=== Begin Enclosure ===
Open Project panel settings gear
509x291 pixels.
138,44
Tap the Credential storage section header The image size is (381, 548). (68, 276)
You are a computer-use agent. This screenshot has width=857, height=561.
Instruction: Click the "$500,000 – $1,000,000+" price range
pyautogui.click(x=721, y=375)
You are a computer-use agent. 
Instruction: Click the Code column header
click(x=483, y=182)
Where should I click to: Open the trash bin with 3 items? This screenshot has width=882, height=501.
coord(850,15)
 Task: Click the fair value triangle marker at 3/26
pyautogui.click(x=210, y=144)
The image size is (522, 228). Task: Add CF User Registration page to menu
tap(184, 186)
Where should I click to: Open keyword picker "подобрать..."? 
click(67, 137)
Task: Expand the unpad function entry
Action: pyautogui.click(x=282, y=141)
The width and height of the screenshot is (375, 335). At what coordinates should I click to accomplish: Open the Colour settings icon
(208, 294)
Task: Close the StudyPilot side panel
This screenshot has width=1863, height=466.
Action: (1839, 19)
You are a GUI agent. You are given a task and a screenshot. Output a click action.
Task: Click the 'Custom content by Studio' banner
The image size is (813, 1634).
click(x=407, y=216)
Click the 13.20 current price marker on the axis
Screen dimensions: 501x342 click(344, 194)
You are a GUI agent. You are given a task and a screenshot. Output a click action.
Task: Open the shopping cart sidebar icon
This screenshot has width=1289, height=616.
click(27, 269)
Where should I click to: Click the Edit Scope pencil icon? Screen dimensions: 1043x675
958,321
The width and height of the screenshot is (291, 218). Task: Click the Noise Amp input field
=== End Enclosure ===
Work to be completed:
Write out the records shown above, exactly as they appear.

Task response:
Open Project panel settings gear
509x291 pixels.
138,44
Tap the Credential storage section header The image size is (381, 548). (68, 276)
You are a computer-use agent. This screenshot has width=857, height=561.
Instruction: Click the "$500,000 – $1,000,000+" price range
pyautogui.click(x=721, y=375)
You are a computer-use agent. 
Instruction: Click the Code column header
click(x=483, y=182)
Where should I click to: Open the trash bin with 3 items? This screenshot has width=882, height=501.
coord(850,15)
 Task: Click the fair value triangle marker at 3/26
pyautogui.click(x=210, y=144)
The image size is (522, 228). Task: Add CF User Registration page to menu
tap(184, 186)
Where should I click to: Open keyword picker "подобрать..."? 
click(67, 137)
Task: Expand the unpad function entry
Action: pyautogui.click(x=282, y=141)
The width and height of the screenshot is (375, 335). At what coordinates should I click to accomplish: Open the Colour settings icon
(208, 294)
Task: Close the StudyPilot side panel
This screenshot has width=1863, height=466.
Action: (1839, 19)
You are a GUI agent. You are given a task and a screenshot. Output a click action.
Task: Click the 'Custom content by Studio' banner
The image size is (813, 1634).
click(x=407, y=216)
Click the 13.20 current price marker on the axis
Screen dimensions: 501x342 click(344, 194)
You are a GUI agent. You are given a task and a screenshot. Output a click action.
Task: Open the shopping cart sidebar icon
This screenshot has width=1289, height=616.
click(27, 269)
Where should I click to: Click the Edit Scope pencil icon? Screen dimensions: 1043x675
958,321
The width and height of the screenshot is (291, 218). Task: Click the Noise Amp input field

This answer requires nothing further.